Apple share price vs revenues

During the period from 2000-2012, Apple pleased two constituencies equally well: shareholders and customers. Producing compelling products pleased the customers who bought them in huge numbers and the growth those customers drove pleased shareholders too. Especially as Apple introduced the iPhone, growth exploded, profits increased even faster, and shareholders made out like bandits.

But over the last two years we’ve seen a de-coupling of the previously closely aligned interests of customers and shareholders. As Apple’s biggest product line, the iPhone, has reached maturity and high penetration among its target customer base, growth has slowed. With the groundwork laid by the iPhone, the iPad has rocketed to high penetration rates much more quickly, leading to enormous early growth and a much more rapid slowing of growth than the iPhone. As a result, overall growth in both revenues and profits at Apple has slowed, even though both revenues and operating profits remain significantly higher than those at the other three big consumer tech companies – Microsoft, Google and Amazon.

At the same time, consumers remain very happy with Apple’s products, buying tens of millions of iPhones and iPads and millions of Macs and iPods each year. Customer satisfaction and loyalty rates remain very high.
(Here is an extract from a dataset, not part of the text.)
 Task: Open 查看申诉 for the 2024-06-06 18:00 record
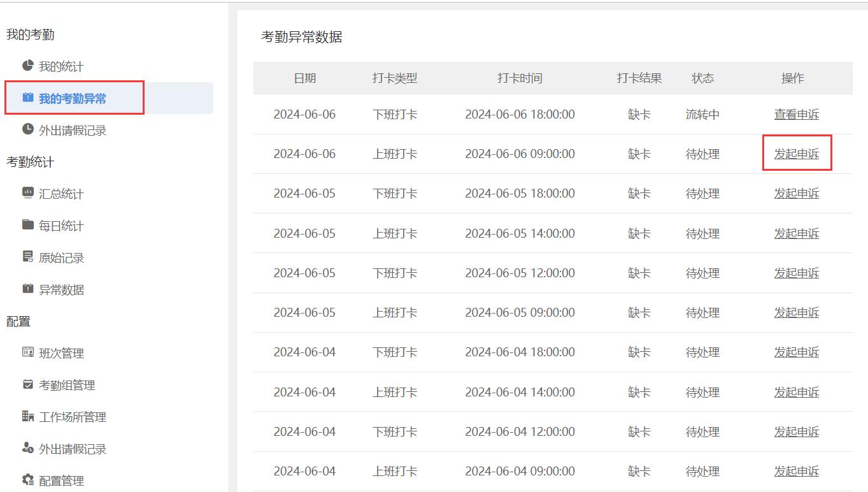(x=796, y=115)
Apple achieves this in part by taking its time with product development, releasing products in new categories only when they can deliver them well, and often withholding what others would consider key features until they can be delivered right or perhaps never. Consider the original iPhone. No 3G, Flash support, multitasking or copy/paste. All but Flash were eventually added, but only when Apple felt adding them didn’t require too much compromise. Of course, Flash famously never was. Or consider the iPad, the concept for which Apple developed before the iPhone but postponed until three years later because it felt the underlying technology wasn’t ready. Though observers have criticized Apple for making these moves, customers don’t seem to have minded and so investors have still been happy.
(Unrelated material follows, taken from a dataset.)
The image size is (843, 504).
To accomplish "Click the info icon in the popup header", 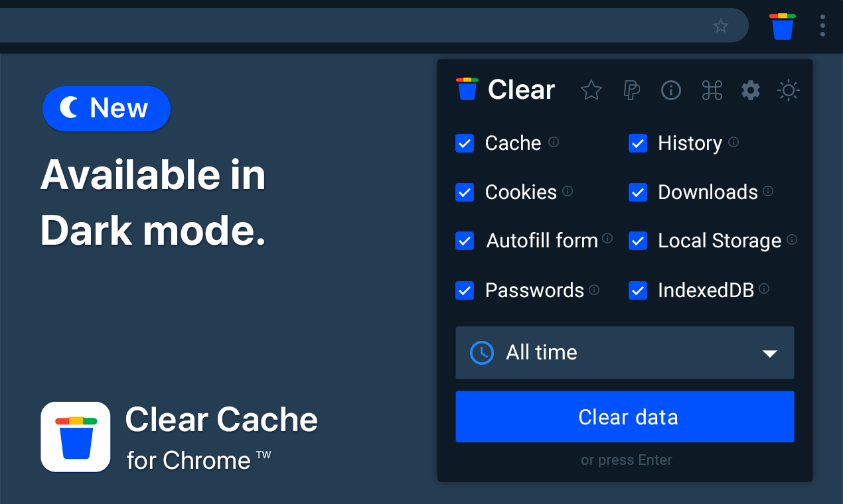I will 671,90.
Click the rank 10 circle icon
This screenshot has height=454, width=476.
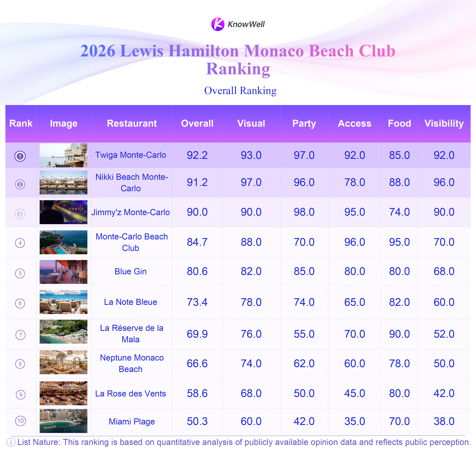point(21,421)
Apple has therefore always been, to an unusual degree, a company motivated first and foremost by creating great products rather than driving shareholder returns. But it’s also understood the former should generally also produce the latter, even though the reverse is seldom true. But as growth has slowed, and the stock price has followed, Apple is faced with a critical decision: whether to start doing things that will make sense financially in the short term even if they’re not what’s best for its customers and for Apple’s long term success. So far, Apple has dealt with this situation exclusively through financial mechanics, with stock buy-backs, dividends and now a stock split. These actions have boosted the share price even in the absence of massive growth, major new product categories or other drivers in the core business. But unless it keeps increasing the size of buybacks and dividends, there’s only so much Apple can do to appease shareholders hungry for the kind of exceptional growth the iPhone drove.

The temptation at this point will be to start to erode the overarching commitment to great products in the interests of driving short term growth. For example, to put a wearable device out into the market at a time when those on offer are all fundamentally flawed, pointing to limitations in the underlying technology. Or to introduce a cheaper iPhone for emerging markets because that’s where all the growth is. To be clear, neither of these moves – introducing a wearable or a cheaper device for emerging markets – would be a strategic mistake by itself. But the temptation in both cases would be to produce a sub-par product in these categories out of a sense of urgency driven by shareholders not customers.

I see no indication this kind of shift in thinking is imminent. Tim Cook has shown a willingness to stand up to shareholders such as Carl Icahn and the NCPPR, which suggests he’s not going to be a pushover on this front. But I think much of the response to the reports Apple might acquire Beats seem to stem from a sense Apple might be about to succumb to that temptation, by buying growth at the expense of selling an inferior product. They are just reports at this point and we don’t know whether the deal will be done, let alone whether Beats headphones will be sold as Apple products. But I think it’s that fear that has so many people worried about what a Beats deal might signify.

The reality, of course, is if Apple did release an inferior product, or worse still several of them, it would be an enormous strategic blunder. Apple products command such a premium precisely because their standards are so high, and any lowering of standards due to short term financial expediency would be terrifically damaging long term. The fact is the tension here isn’t actually so much between Apple’s customers and its shareholders as a whole – it’s between those interested in Apple’s long term prospects and those interested in short term financial performance.

Apple’s challenge over the coming months is to demonstrate what it’s doing to secure the long term performance of the company. That will start with WWDC in a couple of weeks and continue with the new product categories launched there and/or later in the year. If Apple gets it right, the interests of shareholders and consumers should be brought back into balance, resolving the tension. If it doesn’t, the tension will just continue to increase and with it, the temptation to do something Apple shouldn’t.